* [WORK ITEM]
Retype only the lines at the head of the records, first through the one with "Viewport: 2426px width, 1512px height.", exactly as written.

====== TASK DATA ======

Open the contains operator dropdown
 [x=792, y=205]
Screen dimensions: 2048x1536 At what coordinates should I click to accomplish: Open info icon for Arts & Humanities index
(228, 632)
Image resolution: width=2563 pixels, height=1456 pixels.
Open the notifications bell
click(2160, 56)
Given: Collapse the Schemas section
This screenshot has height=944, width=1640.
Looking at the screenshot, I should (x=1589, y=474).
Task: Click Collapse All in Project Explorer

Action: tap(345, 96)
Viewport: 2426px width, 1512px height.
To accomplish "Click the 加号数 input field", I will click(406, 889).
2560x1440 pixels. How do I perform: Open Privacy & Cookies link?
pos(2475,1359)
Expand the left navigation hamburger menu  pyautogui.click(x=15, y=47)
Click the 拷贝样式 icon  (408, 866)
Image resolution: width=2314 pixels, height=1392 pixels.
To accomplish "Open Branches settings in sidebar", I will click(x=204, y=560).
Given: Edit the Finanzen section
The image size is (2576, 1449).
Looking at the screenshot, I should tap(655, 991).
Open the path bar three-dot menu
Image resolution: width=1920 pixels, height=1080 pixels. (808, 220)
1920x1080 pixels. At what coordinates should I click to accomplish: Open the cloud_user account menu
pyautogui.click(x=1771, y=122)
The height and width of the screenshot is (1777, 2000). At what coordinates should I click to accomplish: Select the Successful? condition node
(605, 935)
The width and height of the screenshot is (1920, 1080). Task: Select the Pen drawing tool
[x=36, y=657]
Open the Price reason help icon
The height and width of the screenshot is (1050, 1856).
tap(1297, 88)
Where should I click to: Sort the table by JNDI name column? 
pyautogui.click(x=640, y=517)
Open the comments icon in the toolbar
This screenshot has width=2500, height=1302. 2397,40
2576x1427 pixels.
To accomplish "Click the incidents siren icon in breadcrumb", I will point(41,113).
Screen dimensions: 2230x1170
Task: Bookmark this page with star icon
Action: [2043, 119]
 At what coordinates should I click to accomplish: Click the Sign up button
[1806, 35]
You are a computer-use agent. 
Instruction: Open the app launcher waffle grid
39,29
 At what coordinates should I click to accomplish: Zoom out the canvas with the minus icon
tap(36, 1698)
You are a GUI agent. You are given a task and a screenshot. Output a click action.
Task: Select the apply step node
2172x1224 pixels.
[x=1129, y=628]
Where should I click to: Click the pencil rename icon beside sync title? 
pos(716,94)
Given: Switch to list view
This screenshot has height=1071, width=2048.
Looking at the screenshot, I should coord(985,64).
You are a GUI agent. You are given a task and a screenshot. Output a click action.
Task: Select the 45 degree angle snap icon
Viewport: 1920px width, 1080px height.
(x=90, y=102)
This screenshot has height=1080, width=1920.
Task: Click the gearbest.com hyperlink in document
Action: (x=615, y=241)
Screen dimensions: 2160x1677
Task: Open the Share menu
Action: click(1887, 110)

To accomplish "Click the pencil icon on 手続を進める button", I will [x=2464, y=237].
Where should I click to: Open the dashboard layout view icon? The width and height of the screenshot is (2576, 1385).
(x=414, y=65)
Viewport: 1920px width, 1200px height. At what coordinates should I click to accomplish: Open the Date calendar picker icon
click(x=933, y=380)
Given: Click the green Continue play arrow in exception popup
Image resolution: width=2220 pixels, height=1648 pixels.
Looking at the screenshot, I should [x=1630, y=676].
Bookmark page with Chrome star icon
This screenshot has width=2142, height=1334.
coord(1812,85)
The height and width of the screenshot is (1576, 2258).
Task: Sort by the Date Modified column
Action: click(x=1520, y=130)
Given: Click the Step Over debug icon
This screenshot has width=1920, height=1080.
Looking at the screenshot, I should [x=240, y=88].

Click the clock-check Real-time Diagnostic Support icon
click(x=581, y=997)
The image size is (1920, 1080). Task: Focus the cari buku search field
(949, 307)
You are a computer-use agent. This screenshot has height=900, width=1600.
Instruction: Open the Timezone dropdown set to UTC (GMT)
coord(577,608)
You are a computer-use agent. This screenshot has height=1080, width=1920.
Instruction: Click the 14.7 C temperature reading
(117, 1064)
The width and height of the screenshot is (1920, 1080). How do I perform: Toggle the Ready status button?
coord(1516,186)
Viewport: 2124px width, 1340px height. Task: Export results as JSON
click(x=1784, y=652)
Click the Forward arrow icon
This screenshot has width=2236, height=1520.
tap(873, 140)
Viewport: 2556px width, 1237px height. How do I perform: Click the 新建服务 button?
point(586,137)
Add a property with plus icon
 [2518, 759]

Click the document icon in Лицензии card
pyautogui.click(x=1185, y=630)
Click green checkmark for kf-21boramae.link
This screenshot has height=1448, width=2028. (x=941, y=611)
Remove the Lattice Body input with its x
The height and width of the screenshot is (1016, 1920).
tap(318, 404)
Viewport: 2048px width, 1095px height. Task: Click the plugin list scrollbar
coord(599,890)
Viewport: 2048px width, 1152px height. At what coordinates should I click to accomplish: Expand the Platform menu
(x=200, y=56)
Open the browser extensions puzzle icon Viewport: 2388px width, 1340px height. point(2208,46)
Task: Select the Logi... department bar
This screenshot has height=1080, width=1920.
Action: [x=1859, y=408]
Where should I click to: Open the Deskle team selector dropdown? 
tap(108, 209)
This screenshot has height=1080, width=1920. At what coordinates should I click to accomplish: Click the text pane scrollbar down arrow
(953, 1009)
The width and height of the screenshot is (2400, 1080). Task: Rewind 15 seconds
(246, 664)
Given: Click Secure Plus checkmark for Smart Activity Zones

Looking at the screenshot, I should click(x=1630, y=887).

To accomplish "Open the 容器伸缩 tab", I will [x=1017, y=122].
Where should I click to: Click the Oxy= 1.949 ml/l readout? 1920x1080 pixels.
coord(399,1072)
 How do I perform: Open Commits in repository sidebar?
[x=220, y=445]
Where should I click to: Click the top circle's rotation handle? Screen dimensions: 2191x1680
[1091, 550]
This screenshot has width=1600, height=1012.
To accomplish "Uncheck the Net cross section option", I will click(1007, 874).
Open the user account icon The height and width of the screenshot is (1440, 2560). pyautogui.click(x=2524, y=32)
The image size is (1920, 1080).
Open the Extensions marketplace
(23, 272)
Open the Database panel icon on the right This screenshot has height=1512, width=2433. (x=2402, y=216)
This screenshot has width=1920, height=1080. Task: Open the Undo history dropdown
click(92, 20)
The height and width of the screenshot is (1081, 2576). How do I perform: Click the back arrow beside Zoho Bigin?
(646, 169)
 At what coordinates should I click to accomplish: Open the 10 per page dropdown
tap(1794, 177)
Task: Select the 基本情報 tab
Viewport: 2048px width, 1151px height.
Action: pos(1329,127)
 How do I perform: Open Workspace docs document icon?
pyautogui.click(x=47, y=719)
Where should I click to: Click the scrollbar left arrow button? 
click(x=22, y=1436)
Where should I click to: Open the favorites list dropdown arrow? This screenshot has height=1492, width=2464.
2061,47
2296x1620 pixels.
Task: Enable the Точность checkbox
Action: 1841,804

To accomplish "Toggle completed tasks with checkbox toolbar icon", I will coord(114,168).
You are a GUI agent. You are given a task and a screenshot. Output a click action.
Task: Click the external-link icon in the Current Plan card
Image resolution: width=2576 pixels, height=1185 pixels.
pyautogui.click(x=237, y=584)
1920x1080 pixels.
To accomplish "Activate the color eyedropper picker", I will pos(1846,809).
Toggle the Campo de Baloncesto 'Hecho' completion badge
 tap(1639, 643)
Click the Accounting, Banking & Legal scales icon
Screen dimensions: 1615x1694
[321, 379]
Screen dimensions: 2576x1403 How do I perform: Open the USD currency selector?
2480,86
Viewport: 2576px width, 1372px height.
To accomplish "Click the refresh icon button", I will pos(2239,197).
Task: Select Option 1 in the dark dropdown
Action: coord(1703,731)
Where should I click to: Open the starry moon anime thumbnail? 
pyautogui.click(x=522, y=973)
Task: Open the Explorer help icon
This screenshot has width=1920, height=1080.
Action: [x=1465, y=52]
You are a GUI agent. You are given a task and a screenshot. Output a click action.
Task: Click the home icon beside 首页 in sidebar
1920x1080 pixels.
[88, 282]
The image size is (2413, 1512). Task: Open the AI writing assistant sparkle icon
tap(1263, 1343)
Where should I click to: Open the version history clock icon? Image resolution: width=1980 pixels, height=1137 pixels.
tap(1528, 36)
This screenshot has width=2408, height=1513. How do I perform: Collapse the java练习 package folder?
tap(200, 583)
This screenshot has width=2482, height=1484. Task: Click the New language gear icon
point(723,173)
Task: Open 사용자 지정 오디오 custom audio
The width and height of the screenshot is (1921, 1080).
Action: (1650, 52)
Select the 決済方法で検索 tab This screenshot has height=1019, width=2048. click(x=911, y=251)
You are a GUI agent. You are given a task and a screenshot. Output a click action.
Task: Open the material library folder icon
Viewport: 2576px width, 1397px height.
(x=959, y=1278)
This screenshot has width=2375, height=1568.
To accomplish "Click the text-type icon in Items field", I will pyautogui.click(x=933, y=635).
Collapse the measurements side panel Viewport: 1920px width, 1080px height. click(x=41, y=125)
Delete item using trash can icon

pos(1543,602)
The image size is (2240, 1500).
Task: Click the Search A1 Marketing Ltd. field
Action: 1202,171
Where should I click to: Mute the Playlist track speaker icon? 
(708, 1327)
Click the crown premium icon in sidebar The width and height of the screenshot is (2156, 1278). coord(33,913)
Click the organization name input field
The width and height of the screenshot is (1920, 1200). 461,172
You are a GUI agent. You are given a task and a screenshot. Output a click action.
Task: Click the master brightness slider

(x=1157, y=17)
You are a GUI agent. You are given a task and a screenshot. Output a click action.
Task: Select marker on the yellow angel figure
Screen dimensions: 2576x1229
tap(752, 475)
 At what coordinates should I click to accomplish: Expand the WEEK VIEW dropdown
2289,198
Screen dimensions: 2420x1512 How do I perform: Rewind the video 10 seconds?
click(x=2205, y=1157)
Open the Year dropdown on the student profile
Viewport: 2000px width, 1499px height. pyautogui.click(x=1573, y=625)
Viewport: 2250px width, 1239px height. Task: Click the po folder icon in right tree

======

* [WRITTEN SOLUTION]
Open the contains operator dropdown
 [x=792, y=205]
Screen dimensions: 2048x1536 At what coordinates should I click to accomplish: Open info icon for Arts & Humanities index
(228, 632)
Image resolution: width=2563 pixels, height=1456 pixels.
Open the notifications bell
click(2160, 56)
Given: Collapse the Schemas section
This screenshot has height=944, width=1640.
Looking at the screenshot, I should (x=1589, y=474).
Task: Click Collapse All in Project Explorer

Action: tap(345, 96)
Viewport: 2426px width, 1512px height.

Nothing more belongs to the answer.